Featherweight wheel could be in the offing.
Fraunhofer wheel simulation program calculates position and curvature of the individual polymer fibers.
Seamless flexible cans help retailer Aldi Süd cut transport costs and increase packaging cycle.
Vehicle wheel rims from fiber-reinforced plastics have reached a stage where they could give traditional steel or aluminum a run for their money. According to researcher Andreas Büter at the Fraunhofer Institute for Structural Durability and System Reliability (LBF; Darmstadt, Germany), such wheels, as manufactured on a test basis since 2001 by BTE Hybrid-Tech (Grube, Germany) from sheet molding compound with glass-fiber reinforcement (the second generation uses carbon fiber), can offer high specific strength at lower weight than metal alternatives.

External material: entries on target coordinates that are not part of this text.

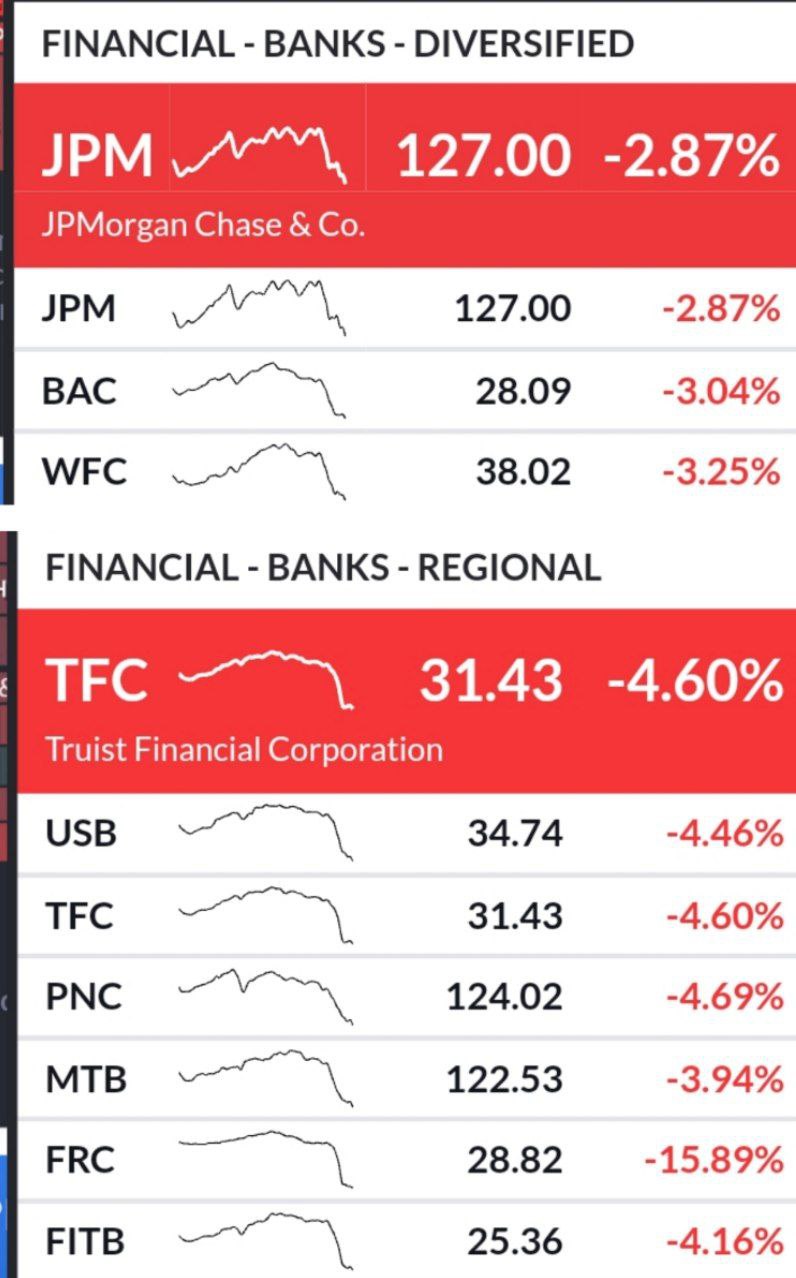796x1278 pixels.
Task: Open the TFC sparkline in red header
Action: click(266, 679)
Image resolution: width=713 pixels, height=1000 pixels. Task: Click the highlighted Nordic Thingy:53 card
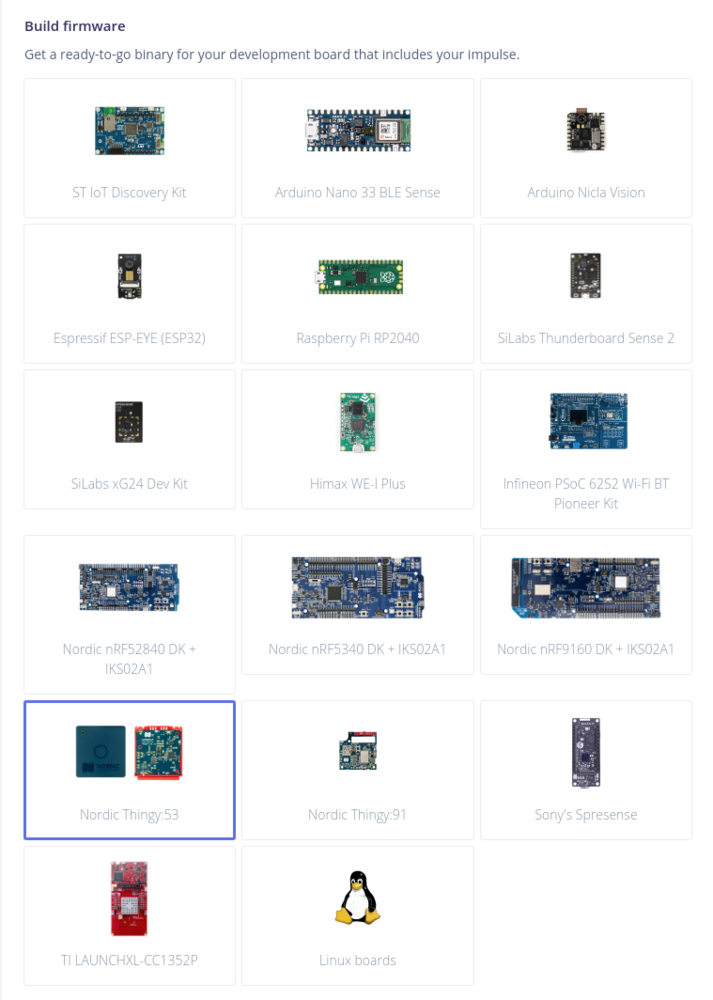(x=129, y=770)
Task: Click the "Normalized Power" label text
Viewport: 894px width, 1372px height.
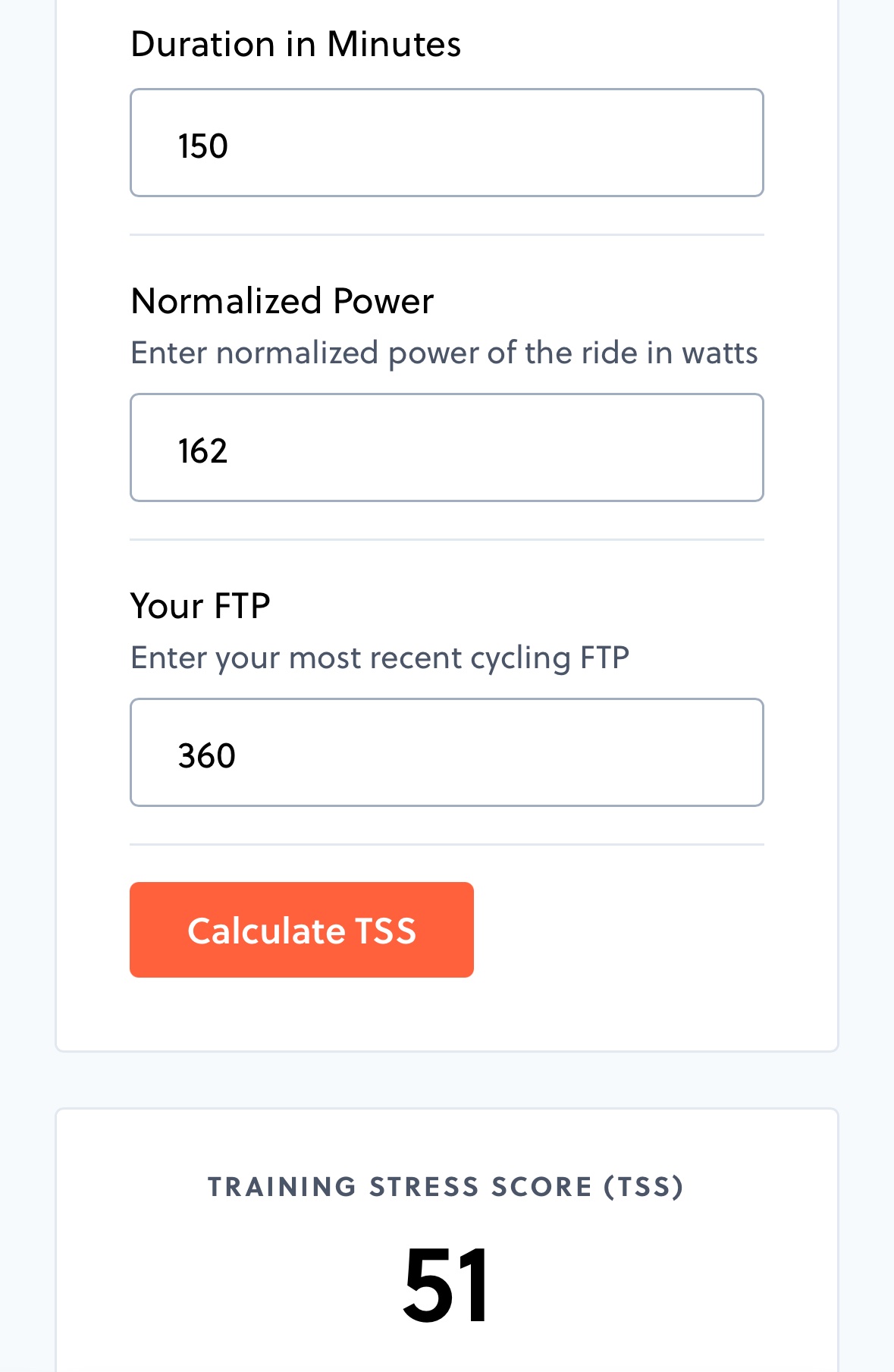Action: pos(282,301)
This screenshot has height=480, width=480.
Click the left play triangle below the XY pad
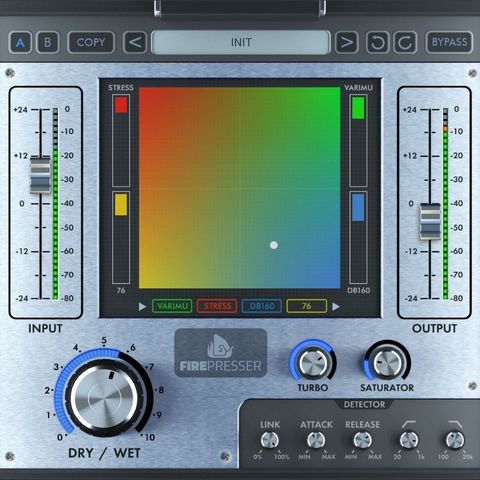(x=142, y=306)
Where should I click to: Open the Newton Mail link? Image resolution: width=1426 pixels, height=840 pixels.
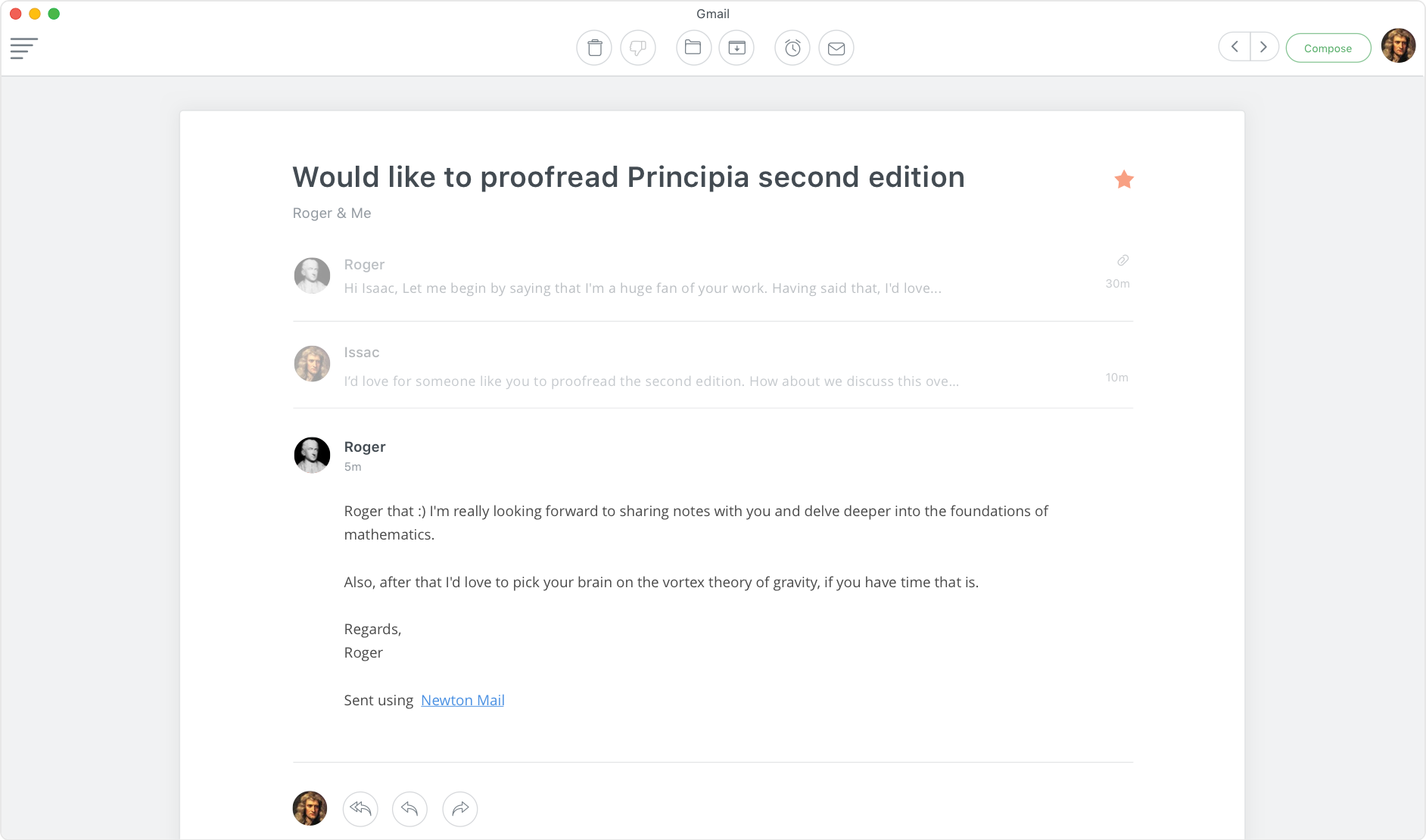tap(462, 700)
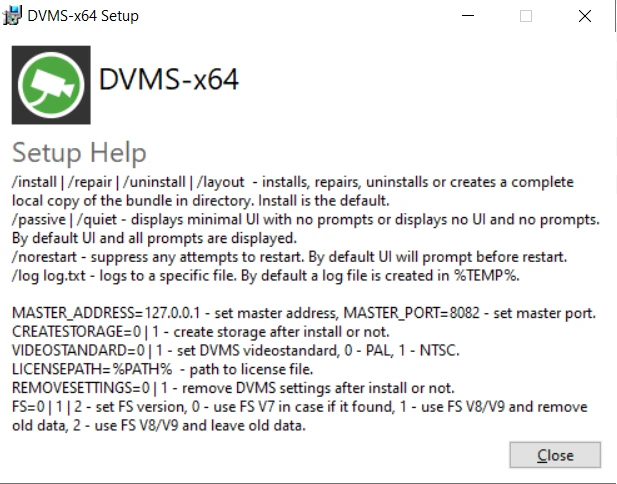This screenshot has width=617, height=484.
Task: Click the greyed-out maximize button
Action: click(x=525, y=16)
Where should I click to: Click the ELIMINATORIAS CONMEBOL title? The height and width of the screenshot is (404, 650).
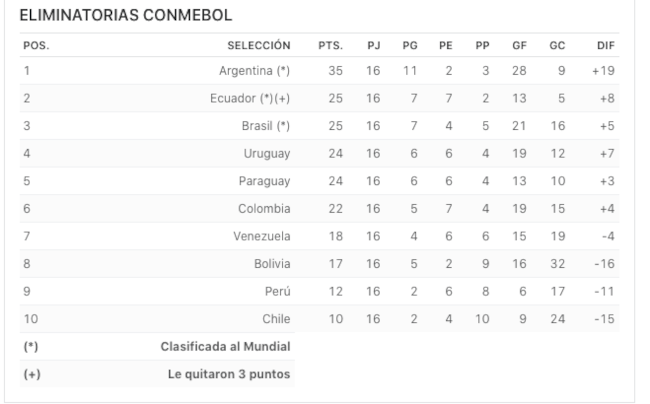click(126, 15)
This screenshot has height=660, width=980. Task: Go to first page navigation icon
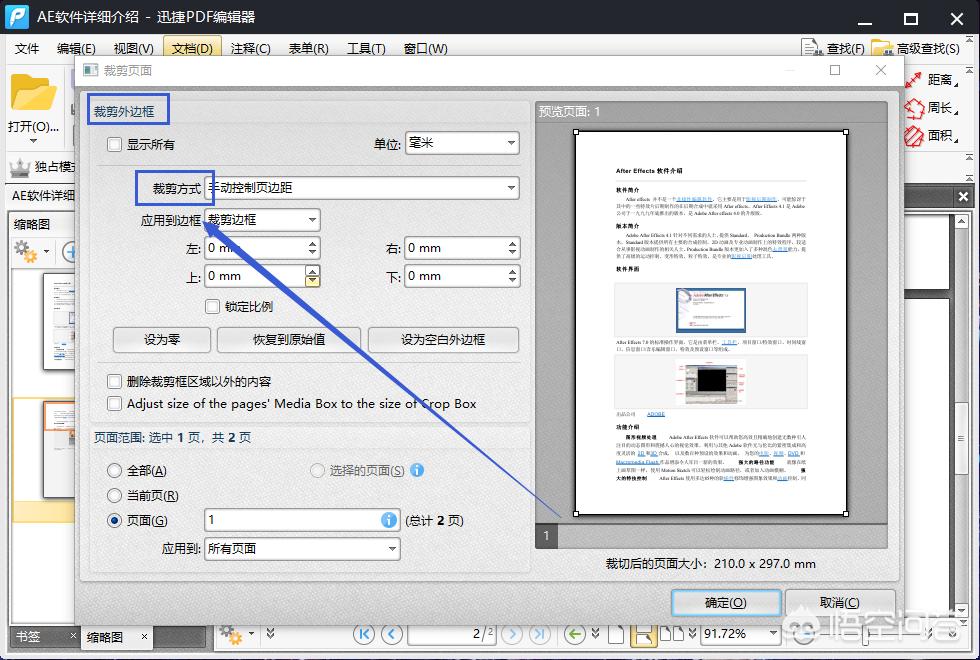tap(364, 634)
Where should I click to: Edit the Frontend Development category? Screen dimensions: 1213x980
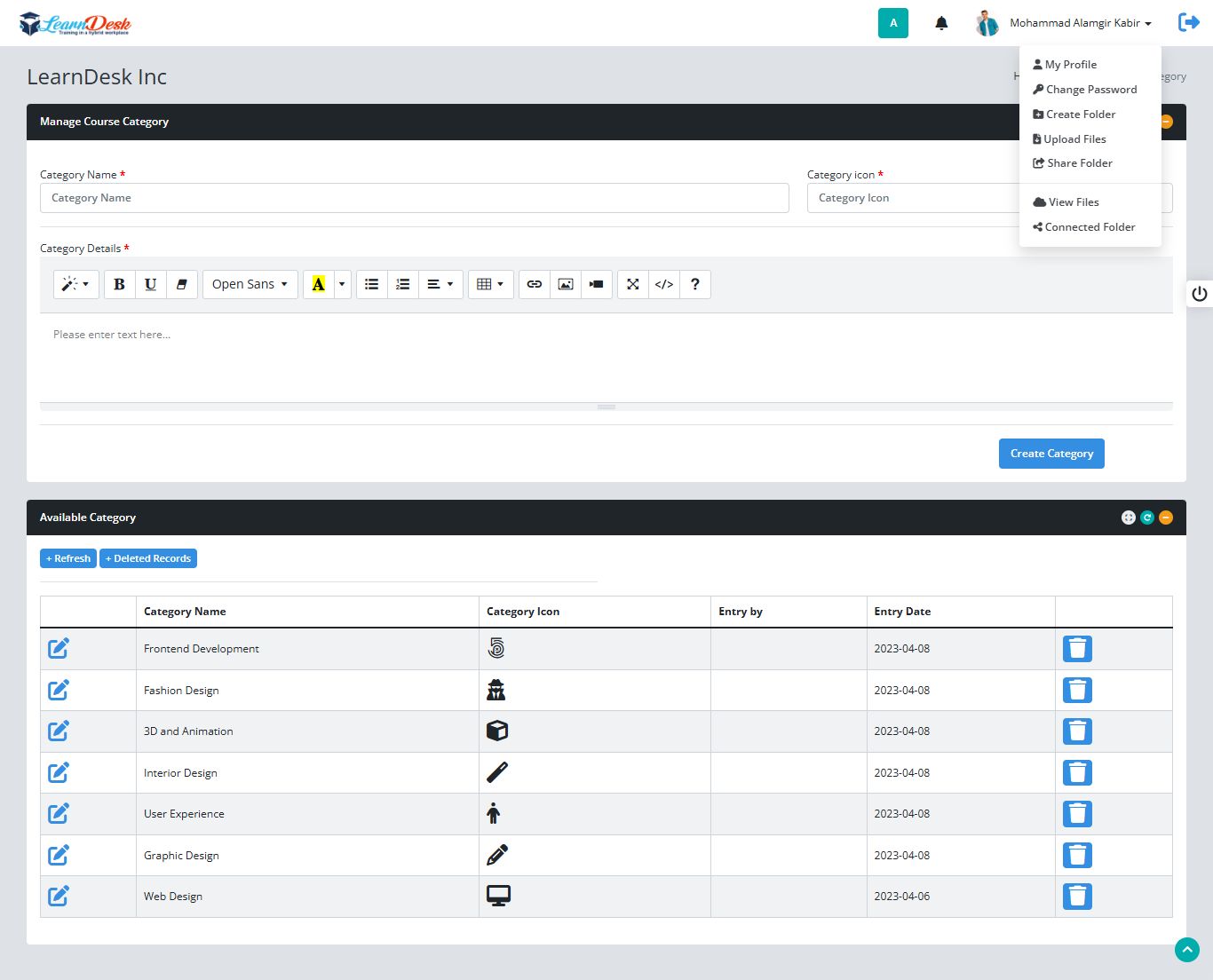pos(59,649)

So far the wheels have chalked up more than 250,000 km (155,000 miles) during tests but they still have not received the nod of approval from Germanys technical inspectorate, TüV, which so far is unwilling to accept the same test methods used for metal wheels for evaluation of plastics composites versions. Büter believes that may change in two to three years.
Together with other Fraunhofer Institutes, LBF is developing a simulation method that, he says reliably predicts the quality of rims and how they take punishment such as curb impact, potholes, and road salt. First we will produce a computer tomography image of the wheel. It enables ascertaining length, alignment, curvature, and density of the fibers [which are] crucial for the strength and load capacity of the material, Büter says.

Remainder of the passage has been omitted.